Meine letzten 24 Stunden erlebe ich nicht zum ersten Mal. Ich war dem Tod schon ein paar Mal sehr nah. In diesen Notsituationen, wenn das Sterben sehr viel wahrscheinlicher ist als das Überleben, ist der Tod eine Selbstverständlichkeit. Der Mensch lässt sich am Ende in den Tod fallen. Er ist damit einverstanden. Ich werde auch, sollte ich todkrank sein und anderen nicht mehr zumutbar, Sterbehilfe in Anspruch nehmen. Das ist eine vernünftige Lösung, eine letzte Selbstbestimmung, wie im Rest meines Lebens.

Ich werde meinen letzten Tag in Stille und Einfachheit zelebrieren. Am besten mit meiner Familie. Niemand sonst soll davon erfahren. Morgens, in der Frühe, werde ich sie einweihen und mit ihnen in Ruhe frühstücken, dann gemeinsam den Tag bestreiten, reden.

Leben voller Abenteuer

Ich habe in meinem Leben eine Vielzahl Abenteuer gesucht und erlebt. Bis an die Grenze des Möglichen. So konnte ich mein Leben intensiver leben als ein Großteil der Menschheit zu meiner Zeit. An meinem letzten Tag brauche ich das nicht mehr. Auch nicht die Erinnerung daran. Ich habe nichts versäumt. Ich werde mit meiner Familie einen Waldspaziergang unternehmen, zu einem Felsvorsprung neben meinem Schloss Juval wandern. Dieser Fels, der einem Adlerhorst gleichkommt, ist einer der schönsten Plätze in Südtirol.

Dort bin ich auf 1000 Meter Meereshöhe und schaue auf die teils vergletscherten Berge der Ortlergruppe und der Ötztaler Alpen: steil aufragende Waldhänge, ein paar Bauernhöfe, hoch oben am Berg verstreut.

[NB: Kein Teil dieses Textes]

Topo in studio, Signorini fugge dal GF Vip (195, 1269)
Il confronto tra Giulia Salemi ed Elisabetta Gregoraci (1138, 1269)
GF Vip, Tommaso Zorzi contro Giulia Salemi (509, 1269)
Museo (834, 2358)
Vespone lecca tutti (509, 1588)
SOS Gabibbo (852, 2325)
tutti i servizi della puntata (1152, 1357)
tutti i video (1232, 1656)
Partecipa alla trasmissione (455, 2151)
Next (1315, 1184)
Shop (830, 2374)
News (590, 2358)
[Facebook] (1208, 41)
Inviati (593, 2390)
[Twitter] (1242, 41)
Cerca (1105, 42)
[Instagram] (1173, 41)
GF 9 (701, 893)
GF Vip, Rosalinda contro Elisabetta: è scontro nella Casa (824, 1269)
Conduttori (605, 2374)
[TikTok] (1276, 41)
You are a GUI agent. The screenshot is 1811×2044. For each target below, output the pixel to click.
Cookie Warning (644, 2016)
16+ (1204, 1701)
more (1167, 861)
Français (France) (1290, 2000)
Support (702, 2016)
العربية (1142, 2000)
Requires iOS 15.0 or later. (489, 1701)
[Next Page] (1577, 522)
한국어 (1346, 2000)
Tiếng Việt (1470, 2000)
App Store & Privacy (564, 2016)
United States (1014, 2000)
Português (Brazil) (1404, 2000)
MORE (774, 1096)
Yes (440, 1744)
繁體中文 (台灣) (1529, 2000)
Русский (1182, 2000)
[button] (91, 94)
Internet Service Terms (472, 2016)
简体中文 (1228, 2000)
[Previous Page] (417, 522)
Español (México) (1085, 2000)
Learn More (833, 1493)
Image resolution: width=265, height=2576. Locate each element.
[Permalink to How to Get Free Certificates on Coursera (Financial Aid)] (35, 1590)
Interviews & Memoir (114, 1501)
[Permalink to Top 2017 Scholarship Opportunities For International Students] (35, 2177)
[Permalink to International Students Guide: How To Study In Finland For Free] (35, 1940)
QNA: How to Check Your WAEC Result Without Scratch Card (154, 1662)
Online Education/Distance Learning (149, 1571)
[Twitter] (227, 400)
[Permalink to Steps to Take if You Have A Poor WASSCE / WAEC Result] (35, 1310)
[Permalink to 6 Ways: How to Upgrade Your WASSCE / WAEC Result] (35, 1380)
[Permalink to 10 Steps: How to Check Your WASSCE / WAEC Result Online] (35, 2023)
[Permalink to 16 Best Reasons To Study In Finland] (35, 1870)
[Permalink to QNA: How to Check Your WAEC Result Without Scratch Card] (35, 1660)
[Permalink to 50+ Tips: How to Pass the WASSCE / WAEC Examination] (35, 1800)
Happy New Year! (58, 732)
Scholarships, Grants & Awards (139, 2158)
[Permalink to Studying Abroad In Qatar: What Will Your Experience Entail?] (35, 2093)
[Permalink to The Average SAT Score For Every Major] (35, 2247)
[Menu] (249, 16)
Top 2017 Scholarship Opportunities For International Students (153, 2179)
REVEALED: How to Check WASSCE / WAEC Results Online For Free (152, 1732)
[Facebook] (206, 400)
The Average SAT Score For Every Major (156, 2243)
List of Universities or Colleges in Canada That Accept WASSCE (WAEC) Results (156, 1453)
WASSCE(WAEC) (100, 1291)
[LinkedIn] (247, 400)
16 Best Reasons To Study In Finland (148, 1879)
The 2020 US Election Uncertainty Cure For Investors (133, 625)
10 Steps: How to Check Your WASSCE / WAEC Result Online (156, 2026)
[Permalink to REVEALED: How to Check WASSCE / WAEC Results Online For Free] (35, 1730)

Dahinter, wo eine hundertjährige Himalayazeder steht, wird die letzte Ruhestätte sein. Meine Grabstelle ist in Gestalt eines Tschörten geschichtet, ein kleiner Tempel, wie es sie zu Abertausenden in Tibet gibt.

Die eleganteste Form des Verschwindens

Ich möchte verbrannt werden. Allein schon aus praktischen Gründen. Die Friedhöfe sind überfüllt. Wenn es allein nach mir ginge und gesetzlich erlaubt wäre, würde ich die Himmelsbestattung mit Geiern vorziehen. Diese Zeremonie findet in drei Phasen statt. Zuerst wird der Leichnam an vielen Stellen aufgeschlitzt. Dann stürzen riesige Geier von den Bergen herunter und bedienen sich. Es bleiben nur noch die Knochen zurück, die dann zerschlagen, zerstampft und verfüttert werden. Diese essbare Masse Fleisch, Knochenmark und Knochen wird den Geiern überlassen.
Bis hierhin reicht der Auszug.